= Beginning of Section =
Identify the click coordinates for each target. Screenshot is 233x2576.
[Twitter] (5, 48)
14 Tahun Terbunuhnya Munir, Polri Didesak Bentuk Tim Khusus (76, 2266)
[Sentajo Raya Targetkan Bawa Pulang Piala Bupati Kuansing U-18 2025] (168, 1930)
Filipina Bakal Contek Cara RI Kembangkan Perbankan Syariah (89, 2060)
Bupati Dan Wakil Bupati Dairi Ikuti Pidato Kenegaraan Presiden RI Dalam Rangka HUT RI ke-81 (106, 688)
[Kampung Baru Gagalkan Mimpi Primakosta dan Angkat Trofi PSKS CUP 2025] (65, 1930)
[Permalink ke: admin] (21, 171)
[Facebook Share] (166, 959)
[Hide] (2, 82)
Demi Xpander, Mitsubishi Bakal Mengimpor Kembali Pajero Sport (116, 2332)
= End of Section =
**Assigned task:** Please extract exactly, and only, the lines from the line containing "[Facebook Share] (166, 959)" through the last line of the records.

**Output for this exercise:**
[Facebook Share] (166, 959)
[Hide] (2, 82)
Demi Xpander, Mitsubishi Bakal Mengimpor Kembali Pajero Sport (116, 2332)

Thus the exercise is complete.